No cardiovascular or mortality effects were seen with multivitamins, vitamin D, calcium, or vitamin C in a meta-analysis incorporating 156 randomized controlled trials and meta-analyses, according to a group led by David Jenkins, MD, PhD, of the University of Toronto in Ontario.
Only moderate-quality evidence was available associating folic acid (vitamin B9; RR 0.79, 95% CI 0.69-0.92) and B vitamins (RR 0.90, 95% CI 0.81-1.00) with reduced stroke risk, Jenkins and colleagues reported in the Journal of the American College of Cardiology (JACC).
“In the last 2 years, there have been no trials of sufficient size and consistency to alter the advice previously given by the USPSTF [U.S. Preventive Services Task Force] 7 years ago that identified a general lack of effect of vitamins and minerals in altering the risk of CVD [cardiovascular disease] or total mortality, with the exception of folic acid and the B vitamins that reduce stroke,” the authors noted.
Niacin (vitamin B3) was tied to increased all-cause mortality (RR 1.10, 95% CI 1.00-1.20) when taken with background statins, the researchers warned.
They noted the addition of 35 papers to the dataset since their last literature review of diet supplements in 2018.
With newer data, the verdict is in for vitamin D: these supplements “do not benefit cardiovascular health in the general population and therefore should not be taken for this purpose,” said another group, led by Erin Michos, MD, MHS, of Johns Hopkins School of Medicine in Baltimore.

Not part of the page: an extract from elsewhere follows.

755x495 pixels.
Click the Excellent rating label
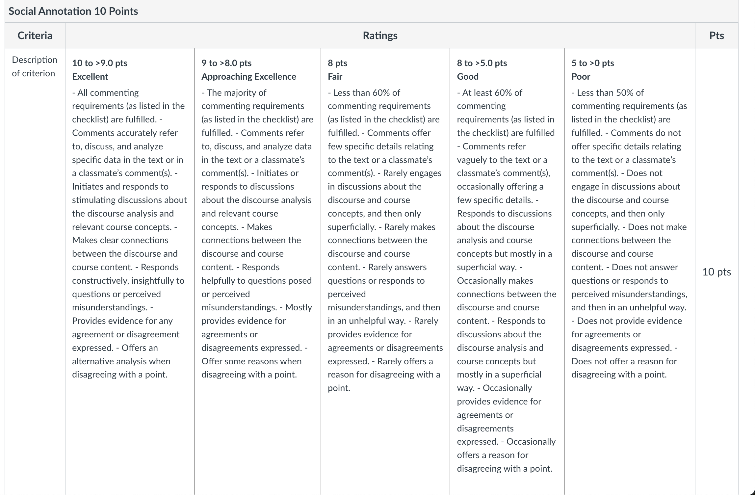[x=90, y=76]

“The pendulum has shifted, and the hype for vitamin D supplements as a panacea for multiple diseases, including CVD, is over. Even the benefits of supplemental vitamin D on bone health appear overstated for the general population,” Michos and co-authors wrote.
They undertook a separate literature review of dietary supplementation data, also published in JACC, finding calcium to be potentially harmful while also arriving at the conclusion that vitamin D does not benefit cardiovascular health.
These two supplements, often taken together for bone health, had no heart benefits when looking at the totality of observational and randomized studies such as ViDA and the more definitive VITAL trial, the team said.
Yet whether vitamin D supplementation helps in cancer, COVID-19, or people who are vitamin D deficient remains unknown, Michos’ team acknowledged.
No trial of calcium supplementation has been a designated cardiovascular outcome trial.
Nevertheless, since some data suggested cardiovascular harm with calcium supplements, the group suggested they “be used cautiously, striving for recommended intake of calcium predominantly from food sources.”
Jenkins and colleagues also stressed that people get their essential nutrients from diet, stating: “In the absence of very clear micronutrient health benefits and with concerns that excess consumption of certain micronutrients may have undesirable consequences, it appears that more certain CVD gains can be achieved by dietary change that follows the move to more plant-based diets, as advised now internationally.”
The meta-analysis was supported by the Canada Research Chair Endowment, Loblaw Cos., and the Canadian Institutes for Health Research.
Jenkins and co-authors listed numerous ties to industry, including research grants from food companies.
Michos and co-authors reported that they have no relationships relevant to the contents of their review to disclose.